Ubiquitylation of ε-COP by PIRH2 and regulation of the secretion of PSA

Satoru Maruyama, Naoto Miyajima, Miyuki Bohgaki, Tadasuke Tsukiyama, Masahiko Shigemura, Katsuya Nonomura, Shigetsugu Hatakeyama*

*Corresponding author for this work

Research output: Contribution to journalArticlepeer-review

15 Scopus citations


Ubiquitylation appears to be involved in the membrane trafficking system including endocytosis, exocytosis, and ER-to-Golgi transport. We found that PIRH2, which was identified as an interacting protein for androgen receptor or p53, interacts with and ubiquitylates the ε-subunit of coatmer complex, ε-COP. PIRH2 promotes the ubiquitylation of ε-COP in vitro and in vivo and consequently promotes the degradation of ε-COP. The interaction between PIRH2 and ε-COP is affected by the presence of androgen, and PIRH2 in the presence of androgen promotes ubiquitylation of ε-COP in vivo.

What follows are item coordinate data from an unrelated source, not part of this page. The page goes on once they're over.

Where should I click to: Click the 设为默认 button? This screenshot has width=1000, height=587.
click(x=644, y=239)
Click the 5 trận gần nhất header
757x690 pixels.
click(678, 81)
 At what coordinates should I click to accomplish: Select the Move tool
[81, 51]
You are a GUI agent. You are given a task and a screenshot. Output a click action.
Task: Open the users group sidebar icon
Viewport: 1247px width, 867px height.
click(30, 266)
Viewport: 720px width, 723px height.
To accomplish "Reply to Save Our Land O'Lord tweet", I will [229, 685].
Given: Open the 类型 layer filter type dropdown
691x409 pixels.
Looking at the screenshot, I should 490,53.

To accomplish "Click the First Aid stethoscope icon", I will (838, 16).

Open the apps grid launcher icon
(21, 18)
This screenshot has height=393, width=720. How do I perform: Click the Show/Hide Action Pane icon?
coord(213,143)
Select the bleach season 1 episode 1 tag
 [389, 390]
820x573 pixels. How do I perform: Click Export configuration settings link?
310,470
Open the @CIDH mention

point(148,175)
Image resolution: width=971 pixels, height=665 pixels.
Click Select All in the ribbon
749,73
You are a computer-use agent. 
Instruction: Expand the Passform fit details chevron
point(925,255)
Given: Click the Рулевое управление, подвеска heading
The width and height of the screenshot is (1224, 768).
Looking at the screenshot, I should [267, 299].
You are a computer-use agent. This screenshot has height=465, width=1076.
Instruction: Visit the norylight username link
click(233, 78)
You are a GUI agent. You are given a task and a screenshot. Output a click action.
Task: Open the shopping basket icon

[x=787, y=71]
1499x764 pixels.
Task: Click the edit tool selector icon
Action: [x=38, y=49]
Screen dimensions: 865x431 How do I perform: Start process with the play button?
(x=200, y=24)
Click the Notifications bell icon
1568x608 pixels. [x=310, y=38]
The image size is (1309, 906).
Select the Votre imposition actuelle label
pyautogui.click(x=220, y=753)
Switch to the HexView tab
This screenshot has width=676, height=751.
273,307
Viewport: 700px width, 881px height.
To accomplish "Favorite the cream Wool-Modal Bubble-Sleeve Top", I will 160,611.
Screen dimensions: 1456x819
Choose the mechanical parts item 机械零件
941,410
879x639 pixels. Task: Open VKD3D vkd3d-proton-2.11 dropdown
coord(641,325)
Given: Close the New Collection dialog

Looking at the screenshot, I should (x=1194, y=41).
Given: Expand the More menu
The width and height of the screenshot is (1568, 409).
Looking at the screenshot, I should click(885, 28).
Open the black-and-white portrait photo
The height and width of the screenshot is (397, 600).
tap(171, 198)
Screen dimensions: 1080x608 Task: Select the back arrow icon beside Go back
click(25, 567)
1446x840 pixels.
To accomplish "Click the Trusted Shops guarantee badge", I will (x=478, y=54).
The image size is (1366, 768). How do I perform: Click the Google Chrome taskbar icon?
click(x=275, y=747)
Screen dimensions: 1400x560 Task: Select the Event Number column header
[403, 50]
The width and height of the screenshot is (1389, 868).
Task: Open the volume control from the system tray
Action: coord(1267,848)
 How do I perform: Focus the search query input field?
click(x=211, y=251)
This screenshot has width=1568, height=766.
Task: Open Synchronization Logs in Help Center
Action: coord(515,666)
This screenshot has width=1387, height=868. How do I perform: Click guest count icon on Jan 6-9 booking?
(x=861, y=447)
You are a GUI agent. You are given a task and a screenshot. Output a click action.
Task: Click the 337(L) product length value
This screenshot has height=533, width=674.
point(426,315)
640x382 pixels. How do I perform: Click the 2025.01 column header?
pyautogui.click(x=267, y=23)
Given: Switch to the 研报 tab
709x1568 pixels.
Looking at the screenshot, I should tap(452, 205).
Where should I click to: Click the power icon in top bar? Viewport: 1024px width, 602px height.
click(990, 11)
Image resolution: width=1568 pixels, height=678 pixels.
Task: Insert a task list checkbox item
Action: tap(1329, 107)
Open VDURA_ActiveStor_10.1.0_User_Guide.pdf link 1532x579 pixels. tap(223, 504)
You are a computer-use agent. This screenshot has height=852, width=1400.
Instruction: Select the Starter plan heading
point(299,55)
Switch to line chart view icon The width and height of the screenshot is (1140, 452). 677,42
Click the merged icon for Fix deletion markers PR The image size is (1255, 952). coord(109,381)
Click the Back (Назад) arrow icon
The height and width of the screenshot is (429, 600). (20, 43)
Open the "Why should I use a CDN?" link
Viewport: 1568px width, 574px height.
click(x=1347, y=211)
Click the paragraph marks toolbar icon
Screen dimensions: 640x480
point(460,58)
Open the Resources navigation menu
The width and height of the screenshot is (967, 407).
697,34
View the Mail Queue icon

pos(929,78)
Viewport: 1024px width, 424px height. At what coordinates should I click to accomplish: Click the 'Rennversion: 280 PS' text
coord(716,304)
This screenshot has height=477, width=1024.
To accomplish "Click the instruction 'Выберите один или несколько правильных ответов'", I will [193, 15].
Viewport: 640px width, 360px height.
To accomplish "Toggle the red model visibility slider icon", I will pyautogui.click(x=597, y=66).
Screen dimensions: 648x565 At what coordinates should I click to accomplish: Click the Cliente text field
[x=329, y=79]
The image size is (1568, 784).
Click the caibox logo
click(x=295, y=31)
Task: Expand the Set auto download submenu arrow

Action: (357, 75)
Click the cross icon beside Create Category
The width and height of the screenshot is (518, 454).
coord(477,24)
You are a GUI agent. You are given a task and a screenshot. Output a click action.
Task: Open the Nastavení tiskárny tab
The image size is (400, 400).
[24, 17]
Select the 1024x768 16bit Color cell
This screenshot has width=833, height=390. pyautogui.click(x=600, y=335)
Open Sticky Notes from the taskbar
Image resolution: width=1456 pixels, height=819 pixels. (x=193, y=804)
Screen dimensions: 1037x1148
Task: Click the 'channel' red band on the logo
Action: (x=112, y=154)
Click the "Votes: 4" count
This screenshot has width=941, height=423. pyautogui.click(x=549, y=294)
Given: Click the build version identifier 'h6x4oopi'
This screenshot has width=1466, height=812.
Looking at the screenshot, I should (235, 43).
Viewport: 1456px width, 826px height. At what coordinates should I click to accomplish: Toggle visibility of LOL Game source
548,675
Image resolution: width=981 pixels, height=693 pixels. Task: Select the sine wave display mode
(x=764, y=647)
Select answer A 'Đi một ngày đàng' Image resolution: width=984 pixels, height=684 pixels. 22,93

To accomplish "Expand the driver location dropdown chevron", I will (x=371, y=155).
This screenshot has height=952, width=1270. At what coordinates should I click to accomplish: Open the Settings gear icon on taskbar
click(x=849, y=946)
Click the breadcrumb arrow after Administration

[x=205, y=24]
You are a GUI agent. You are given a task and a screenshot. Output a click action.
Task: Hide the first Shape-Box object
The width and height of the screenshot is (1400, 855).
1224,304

Furthermore, overexpression of the wild type of PIRH2 in prostate cancer cells causes downregulation of the secretion of prostate-specific antigen (PSA), a secretory protein in prostate epithelial cells and one of diagnostic markers for prostate cancer. Our results indicate that PIRH2 functions as a regulator for COP I complex.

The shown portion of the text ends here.